The Aviator’s Wife (1981, Eric Rohmer)

Skipped the Golden Globes and watched this non-award-winning Rohmer movie instead. Rohmer’s lead characters aren’t always cool cats. In this case, kinda obsessive, immature Francois sees the ex of his girlfriend Anne (Marie Rivière, star of Autumn Tale) leaving her apartment, then runs into him again later and stalks him to the park. While inexpertly following this guy (Mathieu Carrière, a German who appeared in some Volker Schlöndorff movies and India Song) with another girl, clueless Francois runs into super-cute (too young) Lucie, who figures out what he’s up to and helps out as a laugh. Francois stays on the trail after they part, finds out the ex was just walking around with his sister, goes to meet his fellow spy but catches Lucie with her boyfriend and sends a postcard instead. So the title refers to the ex (a pilot), whose wife isn’t even in the movie.

Lucie:

“It is impossible to think about nothing.” The first of the six-film Comedies and Proverbs series. Pretty fun little adventure, but not sure that I got anything meaningful out of it, least of all an illustration of why it is impossible to think about nothing.

Ebert:

The story … reveals little of the texture of this film, which Is about how goofy, sad and driven we can be, especially when our hearts are fueled by self-made loneliness.

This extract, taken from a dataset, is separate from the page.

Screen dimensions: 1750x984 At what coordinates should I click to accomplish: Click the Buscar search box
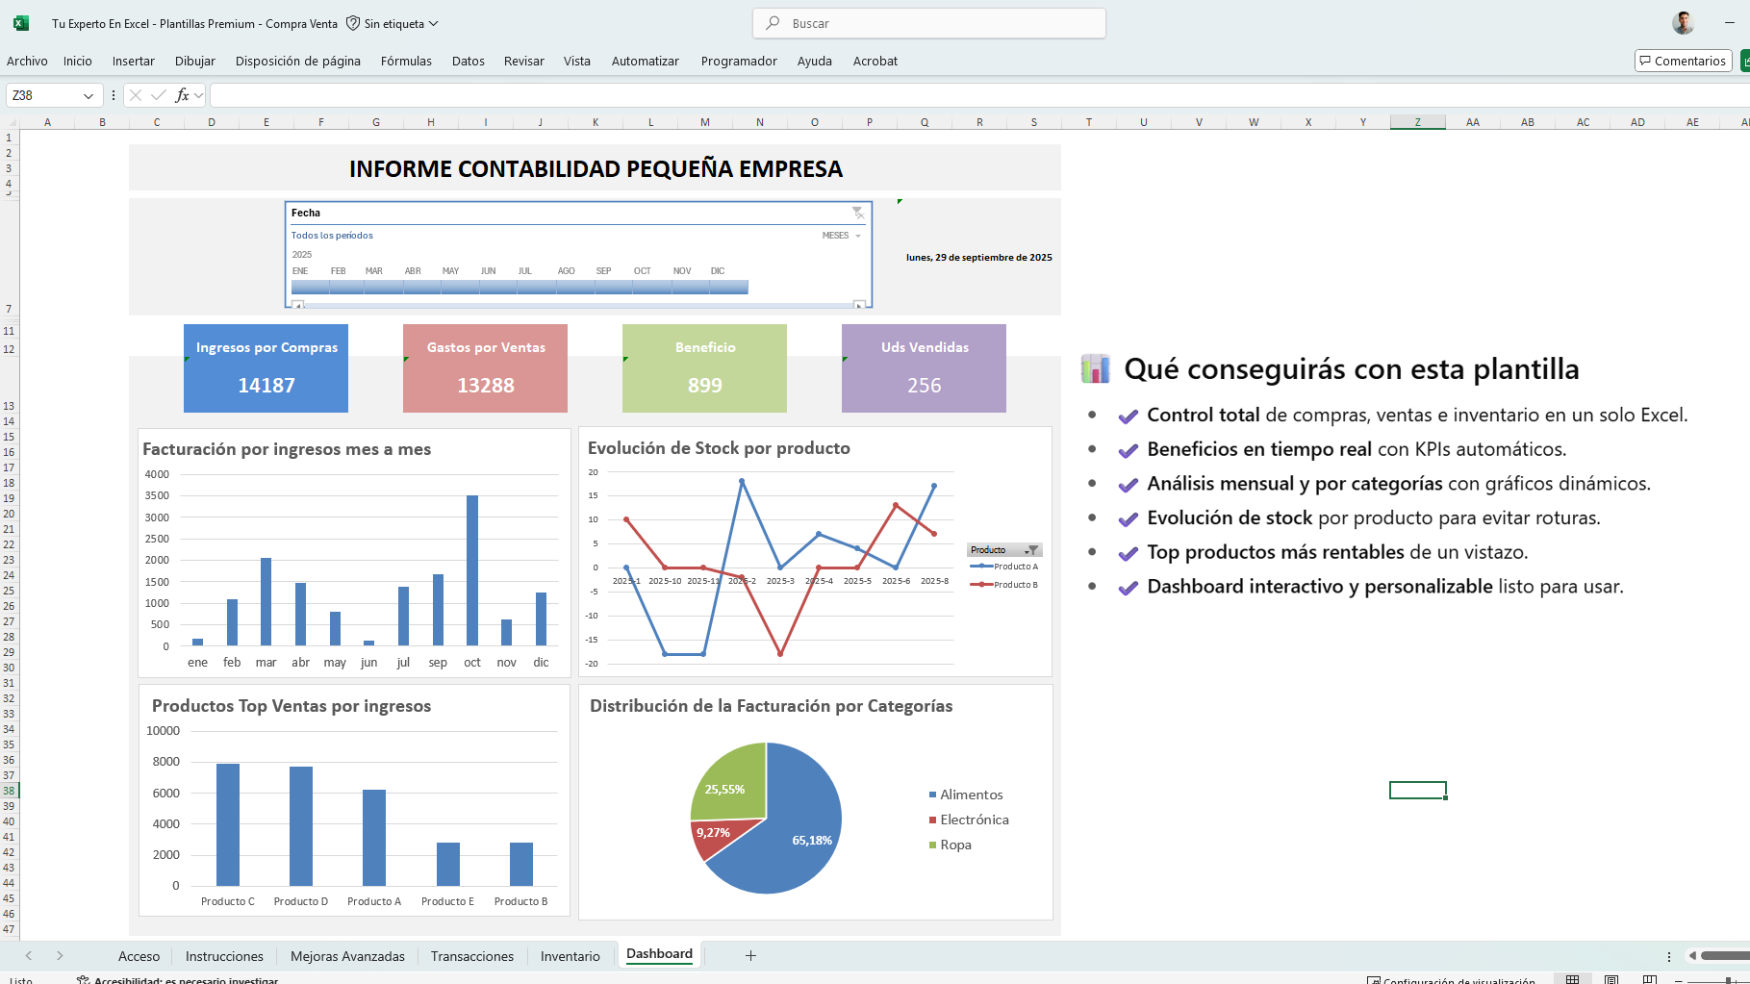point(928,23)
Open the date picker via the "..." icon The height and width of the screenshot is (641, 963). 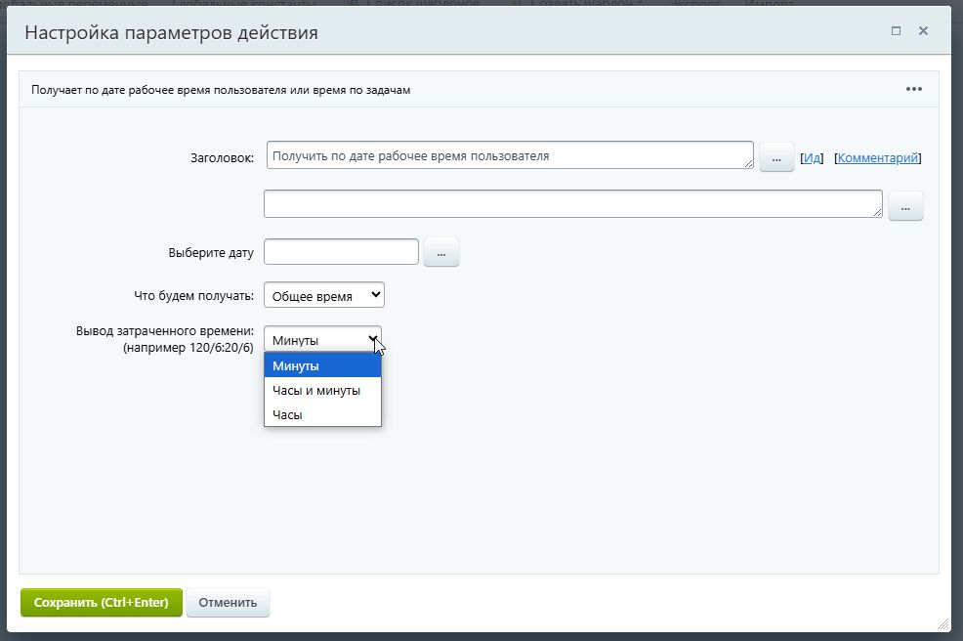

There’s a lot of talk in this movie … There needs to be a lot of talk, because The Aviator’s Wife isn’t about actions but about reactions, speculations, false leads, hurtful suspicions and romantic insecurity. We need to live within these weaknesses for a time in order to understand them. … The ending, in which the hero chooses alienation over the simplicity of accepting happiness, is sad, and sadder still in that we immediately identify with it.

Francois and Anne:

Lead guy Philippe Marlaud had been in a Maurice Pialat film, died at 22 in a camping accident a few months after this opened, and the young Anne-Laure Meury would return in Rohmer’s Boyfriends and Girlfriends.